▶ MATERIAL PROVIDED:
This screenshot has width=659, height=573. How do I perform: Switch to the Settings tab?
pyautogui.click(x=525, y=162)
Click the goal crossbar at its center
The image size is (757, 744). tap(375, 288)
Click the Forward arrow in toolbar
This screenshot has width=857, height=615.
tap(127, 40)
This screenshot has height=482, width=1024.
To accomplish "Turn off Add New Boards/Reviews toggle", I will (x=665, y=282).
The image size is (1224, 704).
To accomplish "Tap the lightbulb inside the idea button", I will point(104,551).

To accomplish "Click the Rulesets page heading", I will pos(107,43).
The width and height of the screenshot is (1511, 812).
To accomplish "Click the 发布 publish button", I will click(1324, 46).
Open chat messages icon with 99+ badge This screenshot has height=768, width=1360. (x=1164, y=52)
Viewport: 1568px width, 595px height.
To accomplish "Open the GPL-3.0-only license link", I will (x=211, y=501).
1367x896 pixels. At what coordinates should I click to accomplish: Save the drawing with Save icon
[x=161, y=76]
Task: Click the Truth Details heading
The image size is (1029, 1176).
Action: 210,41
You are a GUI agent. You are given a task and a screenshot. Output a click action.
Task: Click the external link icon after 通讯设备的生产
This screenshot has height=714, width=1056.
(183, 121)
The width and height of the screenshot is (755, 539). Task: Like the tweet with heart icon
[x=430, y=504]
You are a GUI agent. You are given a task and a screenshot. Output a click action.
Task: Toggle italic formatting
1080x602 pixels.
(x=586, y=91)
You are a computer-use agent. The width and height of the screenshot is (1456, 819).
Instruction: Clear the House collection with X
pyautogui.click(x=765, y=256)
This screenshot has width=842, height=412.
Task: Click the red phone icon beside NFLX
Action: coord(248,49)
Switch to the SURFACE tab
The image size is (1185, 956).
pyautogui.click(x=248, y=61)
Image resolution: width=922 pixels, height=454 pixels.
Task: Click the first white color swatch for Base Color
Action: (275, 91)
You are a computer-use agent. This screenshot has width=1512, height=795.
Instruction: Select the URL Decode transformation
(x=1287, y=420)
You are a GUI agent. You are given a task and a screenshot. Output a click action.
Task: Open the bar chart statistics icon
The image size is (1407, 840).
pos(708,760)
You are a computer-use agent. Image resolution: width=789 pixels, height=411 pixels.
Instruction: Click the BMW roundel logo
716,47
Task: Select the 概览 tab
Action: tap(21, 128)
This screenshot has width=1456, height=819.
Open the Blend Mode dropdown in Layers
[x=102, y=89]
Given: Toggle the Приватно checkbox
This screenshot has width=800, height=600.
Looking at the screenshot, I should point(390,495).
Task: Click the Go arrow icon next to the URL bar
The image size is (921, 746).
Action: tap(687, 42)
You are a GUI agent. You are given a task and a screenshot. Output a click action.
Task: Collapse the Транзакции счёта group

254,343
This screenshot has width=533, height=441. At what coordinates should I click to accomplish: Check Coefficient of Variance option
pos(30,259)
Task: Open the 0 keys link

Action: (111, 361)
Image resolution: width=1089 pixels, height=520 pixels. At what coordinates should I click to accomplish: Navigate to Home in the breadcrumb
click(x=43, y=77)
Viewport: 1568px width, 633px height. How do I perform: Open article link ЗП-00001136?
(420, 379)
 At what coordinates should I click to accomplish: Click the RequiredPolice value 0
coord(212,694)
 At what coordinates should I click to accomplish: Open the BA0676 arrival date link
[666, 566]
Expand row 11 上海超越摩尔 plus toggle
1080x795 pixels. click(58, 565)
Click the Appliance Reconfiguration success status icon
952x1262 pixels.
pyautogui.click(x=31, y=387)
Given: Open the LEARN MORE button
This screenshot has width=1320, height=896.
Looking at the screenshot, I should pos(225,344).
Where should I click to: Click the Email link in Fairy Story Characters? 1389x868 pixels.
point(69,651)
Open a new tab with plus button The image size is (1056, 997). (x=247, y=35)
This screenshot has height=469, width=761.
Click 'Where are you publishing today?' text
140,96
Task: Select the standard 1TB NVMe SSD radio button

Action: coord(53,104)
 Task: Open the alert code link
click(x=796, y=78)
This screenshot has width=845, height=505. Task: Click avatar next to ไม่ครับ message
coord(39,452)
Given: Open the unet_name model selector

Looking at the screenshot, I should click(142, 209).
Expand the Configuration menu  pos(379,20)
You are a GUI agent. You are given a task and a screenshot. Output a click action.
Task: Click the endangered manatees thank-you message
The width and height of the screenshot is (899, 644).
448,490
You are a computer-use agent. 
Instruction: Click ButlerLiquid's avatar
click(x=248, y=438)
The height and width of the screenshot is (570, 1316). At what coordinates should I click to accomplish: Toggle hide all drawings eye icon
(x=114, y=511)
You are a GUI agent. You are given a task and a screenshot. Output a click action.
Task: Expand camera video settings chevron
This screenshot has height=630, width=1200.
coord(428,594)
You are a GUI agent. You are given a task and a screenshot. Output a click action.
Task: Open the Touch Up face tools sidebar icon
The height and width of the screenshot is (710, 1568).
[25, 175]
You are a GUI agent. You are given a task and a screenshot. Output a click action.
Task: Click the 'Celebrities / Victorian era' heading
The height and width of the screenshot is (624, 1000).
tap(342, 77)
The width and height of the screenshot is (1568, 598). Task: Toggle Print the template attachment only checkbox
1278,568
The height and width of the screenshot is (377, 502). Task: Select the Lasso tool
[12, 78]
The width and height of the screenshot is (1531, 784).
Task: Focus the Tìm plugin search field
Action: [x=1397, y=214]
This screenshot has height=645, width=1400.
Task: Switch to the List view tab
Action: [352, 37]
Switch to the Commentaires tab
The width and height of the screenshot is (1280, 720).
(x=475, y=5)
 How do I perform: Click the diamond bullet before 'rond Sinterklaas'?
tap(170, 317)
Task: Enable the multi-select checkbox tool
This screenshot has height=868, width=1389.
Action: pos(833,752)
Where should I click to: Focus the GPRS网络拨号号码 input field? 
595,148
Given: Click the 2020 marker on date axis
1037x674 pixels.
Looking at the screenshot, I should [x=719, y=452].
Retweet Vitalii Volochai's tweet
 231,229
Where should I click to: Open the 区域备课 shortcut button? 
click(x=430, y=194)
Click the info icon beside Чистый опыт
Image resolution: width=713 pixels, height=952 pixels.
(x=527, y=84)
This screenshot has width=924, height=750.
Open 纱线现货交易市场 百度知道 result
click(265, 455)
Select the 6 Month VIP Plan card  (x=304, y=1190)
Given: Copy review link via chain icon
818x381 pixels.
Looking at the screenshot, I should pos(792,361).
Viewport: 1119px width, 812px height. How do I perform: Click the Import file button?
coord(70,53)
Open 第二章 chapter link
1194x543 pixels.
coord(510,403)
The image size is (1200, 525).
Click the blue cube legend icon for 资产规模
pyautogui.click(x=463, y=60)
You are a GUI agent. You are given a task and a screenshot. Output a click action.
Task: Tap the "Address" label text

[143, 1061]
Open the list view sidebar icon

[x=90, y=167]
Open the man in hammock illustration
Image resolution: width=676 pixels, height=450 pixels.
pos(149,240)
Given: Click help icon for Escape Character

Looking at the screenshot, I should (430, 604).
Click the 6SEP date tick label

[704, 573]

▶ DIRECTIONS FOR THIS TASK: Copy all of the records above word for word, line by line.

▶ RESULT BELOW:
This screenshot has width=659, height=573. How do I perform: Switch to the Settings tab?
pyautogui.click(x=525, y=162)
Click the goal crossbar at its center
The image size is (757, 744). tap(375, 288)
Click the Forward arrow in toolbar
This screenshot has width=857, height=615.
tap(127, 40)
This screenshot has height=482, width=1024.
To accomplish "Turn off Add New Boards/Reviews toggle", I will (x=665, y=282).
The image size is (1224, 704).
To accomplish "Tap the lightbulb inside the idea button", I will point(104,551).

To accomplish "Click the Rulesets page heading", I will pos(107,43).
The width and height of the screenshot is (1511, 812).
To accomplish "Click the 发布 publish button", I will click(1324, 46).
Open chat messages icon with 99+ badge This screenshot has height=768, width=1360. (x=1164, y=52)
Viewport: 1568px width, 595px height.
To accomplish "Open the GPL-3.0-only license link", I will (x=211, y=501).
1367x896 pixels. At what coordinates should I click to accomplish: Save the drawing with Save icon
[x=161, y=76]
Task: Click the Truth Details heading
The image size is (1029, 1176).
Action: 210,41
You are a GUI agent. You are given a task and a screenshot. Output a click action.
Task: Click the external link icon after 通讯设备的生产
This screenshot has height=714, width=1056.
(183, 121)
The width and height of the screenshot is (755, 539). Task: Like the tweet with heart icon
[x=430, y=504]
You are a GUI agent. You are given a task and a screenshot. Output a click action.
Task: Toggle italic formatting
1080x602 pixels.
(x=586, y=91)
You are a computer-use agent. The width and height of the screenshot is (1456, 819).
Instruction: Clear the House collection with X
pyautogui.click(x=765, y=256)
This screenshot has width=842, height=412.
Task: Click the red phone icon beside NFLX
Action: coord(248,49)
Switch to the SURFACE tab
The image size is (1185, 956).
pyautogui.click(x=248, y=61)
Image resolution: width=922 pixels, height=454 pixels.
Task: Click the first white color swatch for Base Color
Action: (275, 91)
You are a computer-use agent. This screenshot has width=1512, height=795.
Instruction: Select the URL Decode transformation
(x=1287, y=420)
You are a GUI agent. You are given a task and a screenshot. Output a click action.
Task: Open the bar chart statistics icon
The image size is (1407, 840).
pos(708,760)
You are a computer-use agent. Image resolution: width=789 pixels, height=411 pixels.
Instruction: Click the BMW roundel logo
716,47
Task: Select the 概览 tab
Action: tap(21, 128)
This screenshot has width=1456, height=819.
Open the Blend Mode dropdown in Layers
[x=102, y=89]
Given: Toggle the Приватно checkbox
This screenshot has width=800, height=600.
Looking at the screenshot, I should point(390,495).
Task: Click the Go arrow icon next to the URL bar
The image size is (921, 746).
Action: tap(687, 42)
You are a GUI agent. You are given a task and a screenshot. Output a click action.
Task: Collapse the Транзакции счёта group

254,343
This screenshot has width=533, height=441. At what coordinates should I click to accomplish: Check Coefficient of Variance option
pos(30,259)
Task: Open the 0 keys link

Action: (111, 361)
Image resolution: width=1089 pixels, height=520 pixels. At what coordinates should I click to accomplish: Navigate to Home in the breadcrumb
click(x=43, y=77)
Viewport: 1568px width, 633px height. How do I perform: Open article link ЗП-00001136?
(420, 379)
 At what coordinates should I click to accomplish: Click the RequiredPolice value 0
coord(212,694)
 At what coordinates should I click to accomplish: Open the BA0676 arrival date link
[666, 566]
Expand row 11 上海超越摩尔 plus toggle
1080x795 pixels. click(58, 565)
Click the Appliance Reconfiguration success status icon
952x1262 pixels.
pyautogui.click(x=31, y=387)
Given: Open the LEARN MORE button
This screenshot has width=1320, height=896.
Looking at the screenshot, I should pos(225,344).
Where should I click to: Click the Email link in Fairy Story Characters? 1389x868 pixels.
point(69,651)
Open a new tab with plus button The image size is (1056, 997). (x=247, y=35)
This screenshot has height=469, width=761.
Click 'Where are you publishing today?' text
140,96
Task: Select the standard 1TB NVMe SSD radio button

Action: coord(53,104)
 Task: Open the alert code link
click(x=796, y=78)
This screenshot has width=845, height=505. Task: Click avatar next to ไม่ครับ message
coord(39,452)
Given: Open the unet_name model selector

Looking at the screenshot, I should click(142, 209).
Expand the Configuration menu  pos(379,20)
You are a GUI agent. You are given a task and a screenshot. Output a click action.
Task: Click the endangered manatees thank-you message
The width and height of the screenshot is (899, 644).
448,490
You are a computer-use agent. 
Instruction: Click ButlerLiquid's avatar
click(x=248, y=438)
The height and width of the screenshot is (570, 1316). At what coordinates should I click to accomplish: Toggle hide all drawings eye icon
(x=114, y=511)
You are a GUI agent. You are given a task and a screenshot. Output a click action.
Task: Expand camera video settings chevron
This screenshot has height=630, width=1200.
coord(428,594)
You are a GUI agent. You are given a task and a screenshot. Output a click action.
Task: Open the Touch Up face tools sidebar icon
The height and width of the screenshot is (710, 1568).
[25, 175]
You are a GUI agent. You are given a task and a screenshot. Output a click action.
Task: Click the 'Celebrities / Victorian era' heading
The height and width of the screenshot is (624, 1000).
tap(342, 77)
The width and height of the screenshot is (1568, 598). Task: Toggle Print the template attachment only checkbox
1278,568
The height and width of the screenshot is (377, 502). Task: Select the Lasso tool
[12, 78]
The width and height of the screenshot is (1531, 784).
Task: Focus the Tìm plugin search field
Action: [x=1397, y=214]
This screenshot has height=645, width=1400.
Task: Switch to the List view tab
Action: [352, 37]
Switch to the Commentaires tab
The width and height of the screenshot is (1280, 720).
(x=475, y=5)
 How do I perform: Click the diamond bullet before 'rond Sinterklaas'?
tap(170, 317)
Task: Enable the multi-select checkbox tool
This screenshot has height=868, width=1389.
Action: pos(833,752)
Where should I click to: Focus the GPRS网络拨号号码 input field? 
595,148
Given: Click the 2020 marker on date axis
1037x674 pixels.
Looking at the screenshot, I should [x=719, y=452].
Retweet Vitalii Volochai's tweet
 231,229
Where should I click to: Open the 区域备课 shortcut button? 
click(x=430, y=194)
Click the info icon beside Чистый опыт
Image resolution: width=713 pixels, height=952 pixels.
(x=527, y=84)
This screenshot has width=924, height=750.
Open 纱线现货交易市场 百度知道 result
click(265, 455)
Select the 6 Month VIP Plan card  (x=304, y=1190)
Given: Copy review link via chain icon
818x381 pixels.
Looking at the screenshot, I should pos(792,361).
Viewport: 1119px width, 812px height. How do I perform: Click the Import file button?
coord(70,53)
Open 第二章 chapter link
1194x543 pixels.
coord(510,403)
The image size is (1200, 525).
Click the blue cube legend icon for 资产规模
pyautogui.click(x=463, y=60)
You are a GUI agent. You are given a task and a screenshot. Output a click action.
Task: Tap the "Address" label text

[143, 1061]
Open the list view sidebar icon

[x=90, y=167]
Open the man in hammock illustration
Image resolution: width=676 pixels, height=450 pixels.
pos(149,240)
Given: Click help icon for Escape Character

Looking at the screenshot, I should (430, 604).
Click the 6SEP date tick label

[704, 573]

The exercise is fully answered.